Friday, November 19, 2010

Stop, Thief!

Copyright, The New York Times Company

Even if you do not receive a bill from the tax collector, your living standards are still affected by taxes.

To understand who wins and loses from capital taxation, consider your personal experiences with theft.

Many people, including me, lock the doors of our homes and automobiles. We do not make a habit of keeping valuables in the car or large amounts of cash in the house. We lock our computer with a password (or, at least, know we should) and are careful about giving out our personal identification numbers. Many apartment buildings have a doorman to monitor who enters. And law-enforcement departments keep an eye out for theft, along with their other duties.

With all these precautions and defensive measures, perhaps your home, car and computer have never been burgled, nor your identity stolen. But that does mean that you are unharmed by theft.

First, theft has a kind of “excess burden,” because of the actions people take to avoid it. Theft’s total cost is not only the value of any items stolen from us, but also the costs and efforts of protecting ourselves from additional thefts. Simply put, the value of what thieves obtain is less that the costs to theft victims.

Second, theft victims are not the only ones whose living standards are reduced by theft, because third parties are affected as the theft victims react. For example, a store owner who has been robbed or burgled may shut his store or raise prices to pay for security and compensate himself for the risks of his business. Because of the store owner’s reaction to theft, his customers bear much of the cost of what is stolen from the store, even though they were never owners of the items stolen.

Taxation is not necessarily the moral equivalent of stealing, but the same principles apply because of the chilling effect that each causes.

Both taxpayers and theft victims have in common that they take actions to reduce what they pay. Prof. Richard H. Thaler, a colleague of mine at the University of Chicago, pointed out earlier this month that under President Obama’s proposal for the estate tax, 99.7 percent of people would not owe estate tax when they died, suggesting that the estate tax is something that affects only rich heirs and heiresses like Paris Hilton.

His conclusion ignores two basic results from the economics of taxation: Some of the people do not owe estate tax because they spent resources avoiding the tax, and these avoidance behaviors affect third parties — as these taxpayers take steps to reduce their wealth, they may invest less or generate less economic activity.

Because the estate tax is a tax on wealth, estate holders may accumulate less wealth than they would in the absence of the tax. In this regard, the estate tax has a lot in common with other capital taxes, like the corporate income tax and the personal income tax on “unearned” income.

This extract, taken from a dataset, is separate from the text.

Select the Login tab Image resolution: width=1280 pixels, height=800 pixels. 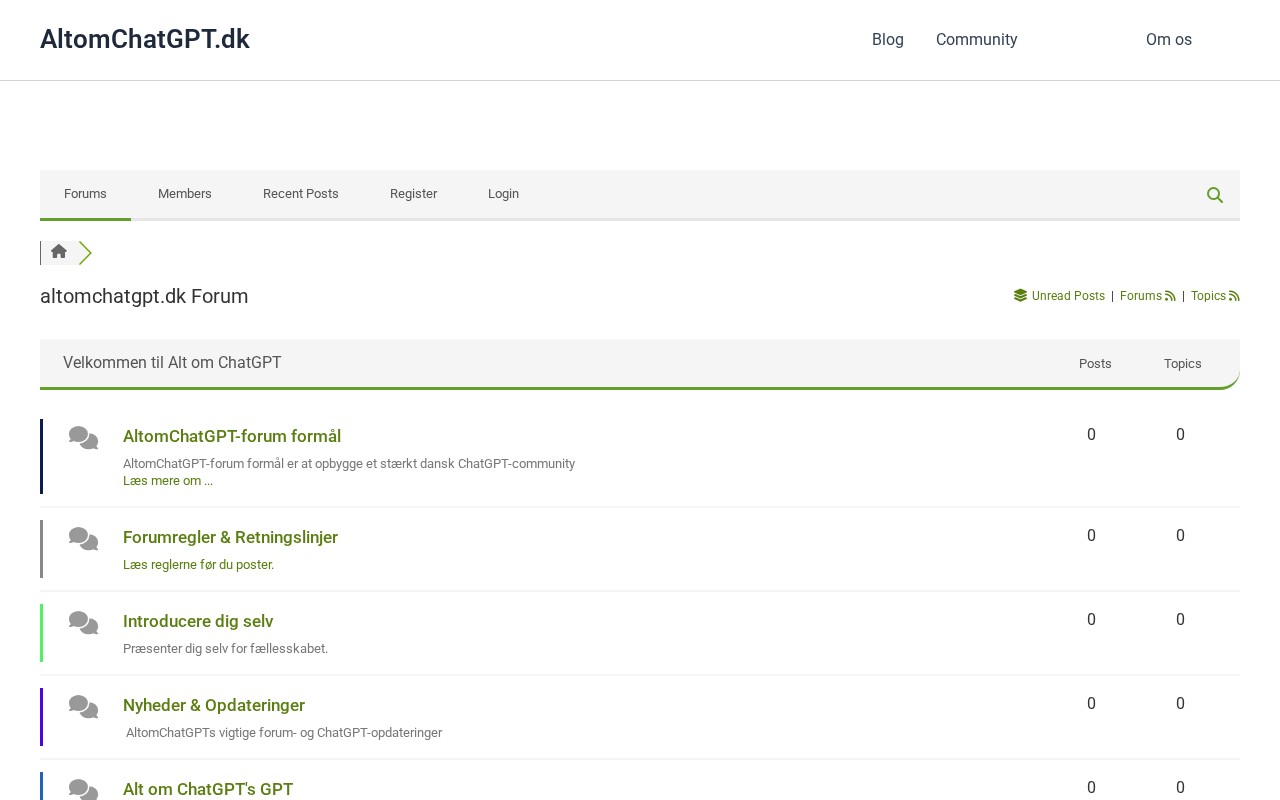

In principle, capital accumulation, or a lack of it, has effects that are not limited to the owners of capital. If some among them accumulate less wealth because capital taxation reduces their incentive to do so, they will have less to invest in existing enterprises or new companies. And that will not only benefit competitors, but also adversely affect would-be workers, vendors or other beneficiaries.

The effect of capital accumulation on the rate of return enjoyed by capital owners is more than a textbook possibility — it is readily seen in the economic data.

The chart below, adapted from one of my papers on capital accumulation, displays the annual national income accruing to the owners of capital, subtracting capital income taxes paid, and expressed as percentage of dollars invested. For example, a value of 5 percent means that $100,000 invested gave the owners of that capital $5,000 of income in a year, after taxes, in the form of interest, dividends, property rent or retained earnings in a business.



What is striking about the data is how little they changed over the years. Capital income rates were almost always between 4.5 and 6.0 percent. Although the population more than doubled, our economy grew by a factor of five or six, and tax laws changed many times, the owners of capital at the end of the 20th century were earning at rates much like the owners 50 years earlier.

On average, the owners of capital saw little change in the rate they earned income as the economy dramatically changed its size, largely because of changes in the amount of capital and the competition among owners.

The same logic does not seem to apply to labor — the amount that workers earn per hour, week or year depends very much on the size of the economy — because the supply of people for work adjusts less than the supply of capital does. For this reason, we expected taxes on capital largely to affect the amount of capital, have little effect on the rate at which capital owners earn income and ultimately to have a significant effect on employment and wages.

You may think that the wealth accumulation of decisions of the mere 0.3 percent of taxpayers who pay estate taxes would have a minor effect on the rest of us, and you would be correct. But the estate tax also brings in little revenue — about $20 billion last year — so the minor effect on the rest of us is actually quite large in comparison to the revenue collected through the tax.

Taxpayer losses from taxes are not limited to the amount received by the public treasury, and the losers from taxes are not limited to those writing the checks.

1 comment:

Steve Roth said...

"If some among them accumulate less wealth because capital taxation reduces their incentive to do so, they will have less to invest in existing enterprises or new companies."

This would be important if shortage of capital were a significant constraint on businesses' growth and expansion.

But it's not.

1. There are truly oceanic, record-setting quantities of capital available, desperately seeking actual productive vehicles for investment.

2. We've been asking business for years about the constraints on their growth. They constantly and uniformly tell us that availability of capital and interest rates are the *last* thing on their list of constraints.